··· SELECTION

Run the remote connector

java [-Dlogging.config=[LOGBACK_XML_FILE]] \
  -jar connector-plugin-client-standalone.jar [YAML_CONFIG_FILE]

The logging.config property is optional. If not set, logging messages are sent to the console.

Test communication

You can run the connector in communication testing mode. This mode tests the communication with the backend without running the plugin, reports the result, and exits.

java -Dstandalone.connector.connectivity.test=true -jar connector-plugin-client-standalone.jar [YAML_CONFIG_FILE]

Encryption

In a deployment, communication to the connector’s backend server is encrypted using TLS. You should only run this configuration without TLS in a testing scenario. To disable TLS, set plain-text to true.

Egress and proxy server configuration

One of the methods you can use to allow outbound communication from behind a firewall is a proxy server. You can configure a proxy server to allow certain communication traffic while blocking unauthorized communication. If you use a proxy server at the site where the connector is running, you must configure the following properties:

Host. The hosts where the proxy server is running.
Port. The port the proxy server is listening to for communication requests.
Credentials. Optional proxy server user and password.

When you configure egress, it is important to disable any connection or activity timeouts because the connector uses long running gRPC calls.

Password encryption

If you use a login name and password in your configuration, run the following utility to encrypt the password:

Enter a user name and password in the connector configuration YAML.

Run the standalone JAR with this property:

-Dstandalone.connector.encrypt.password=true

Retrieve the encrypted passwords from the log that is created.
Replace the clear password in the configuration YAML with the encrypted password.

Connector restart (5.7 and earlier)

The connector will shut down automatically whenever the connection to the server is disrupted, to prevent it from getting into a bad state. Communication disruption can happen, for example, when the server running in the connectors-backend pod shuts down and is replaced by a new pod. Once the connector shuts down, connector configuration and job execution are disabled. To prevent that from happening, you should restart the connector as soon as possible.You can use Linux scripts and utilities to restart the connector automatically, such as Monit.

Recoverable bridge (5.8 and later)

If communication to the remote connector is disrupted, the connector will try to recover communication and gRPC calls. By default, six attempts will be made to recover each gRPC call. The number of attempts can be configured with the max-grpc-retries bridge parameters.

Job expiration duration (5.9.5 only)

······
··· DATASET CONTENT

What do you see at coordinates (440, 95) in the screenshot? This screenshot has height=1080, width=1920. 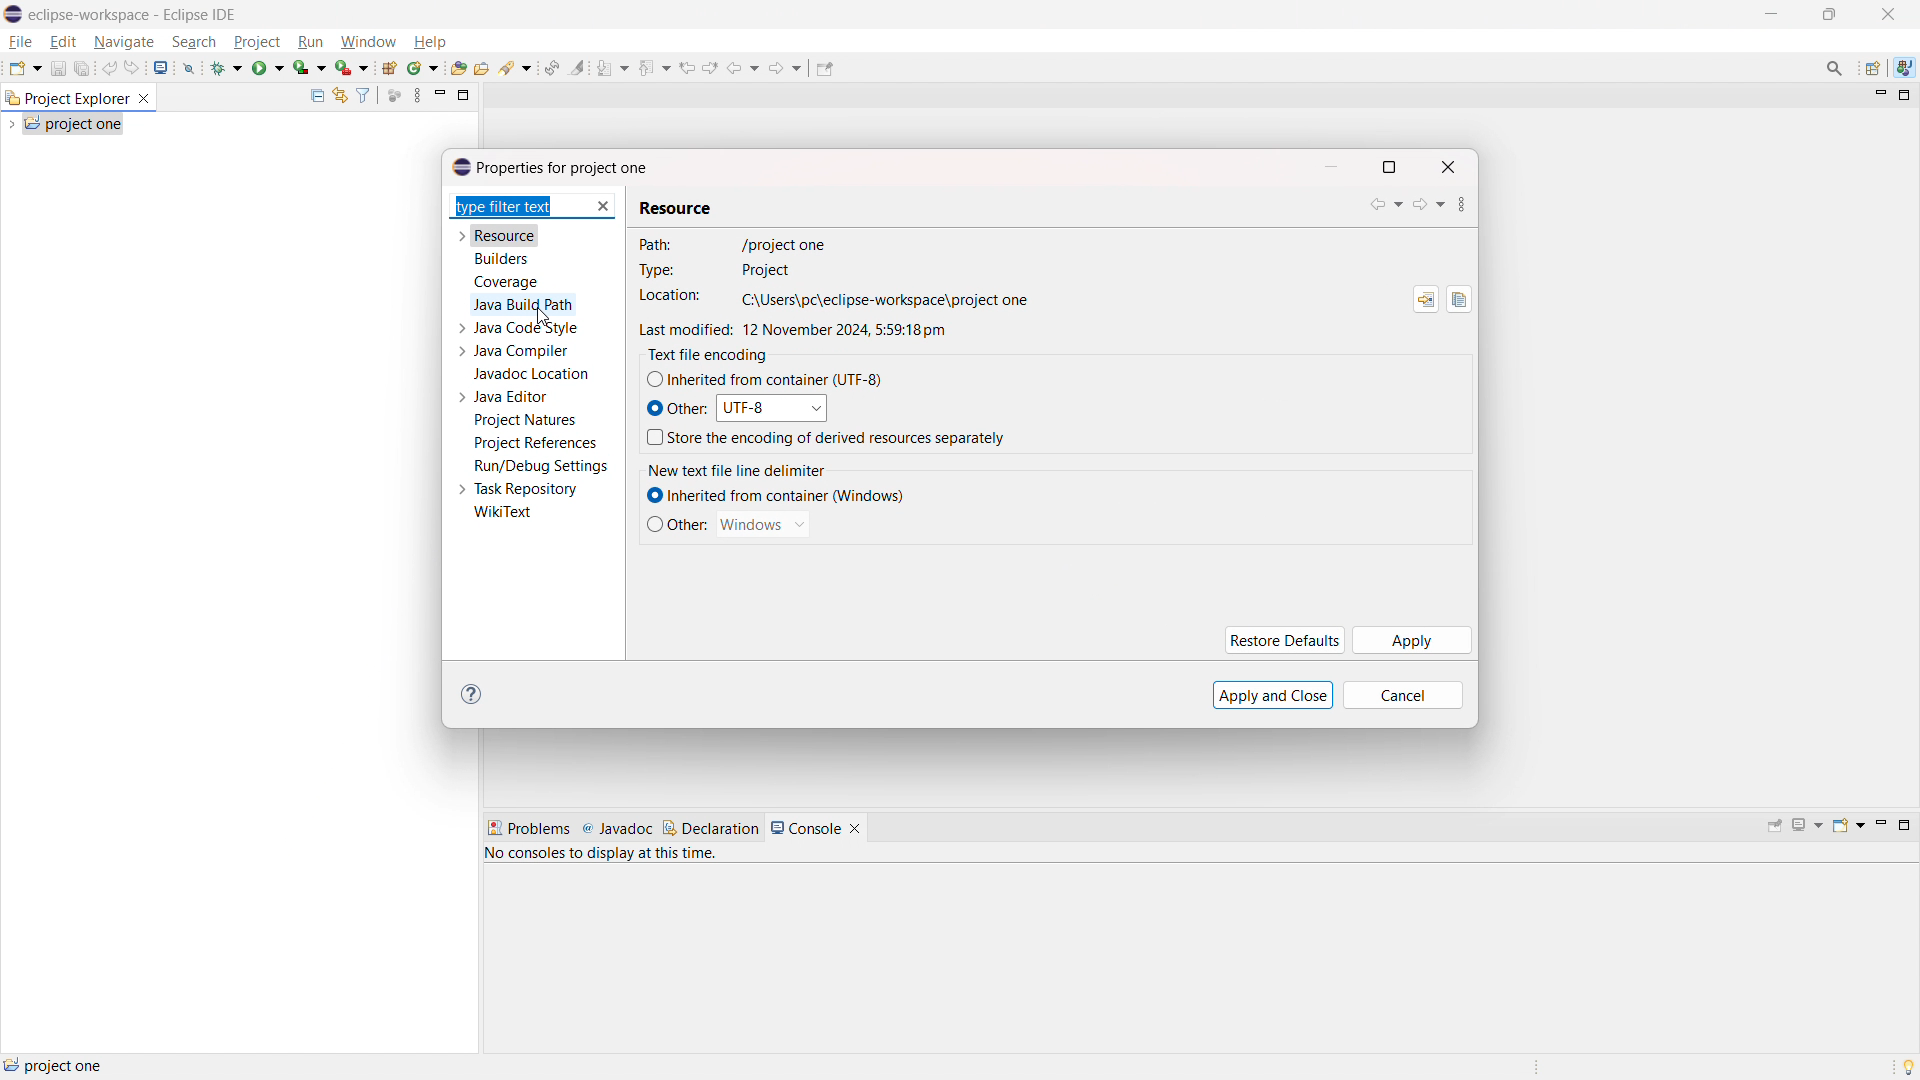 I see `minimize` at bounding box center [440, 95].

······

THE EXERCISE:
Please answer these from the remote connector text above:
(a) Where are logging messages sent if the logging.config property is not set?
(b) What do you set to true to disable TLS?
(c) By default, how many attempts are made to recover each gRPC call?

TASK RESULT:
(a) To the console.
(b) plain-text
(c) Six.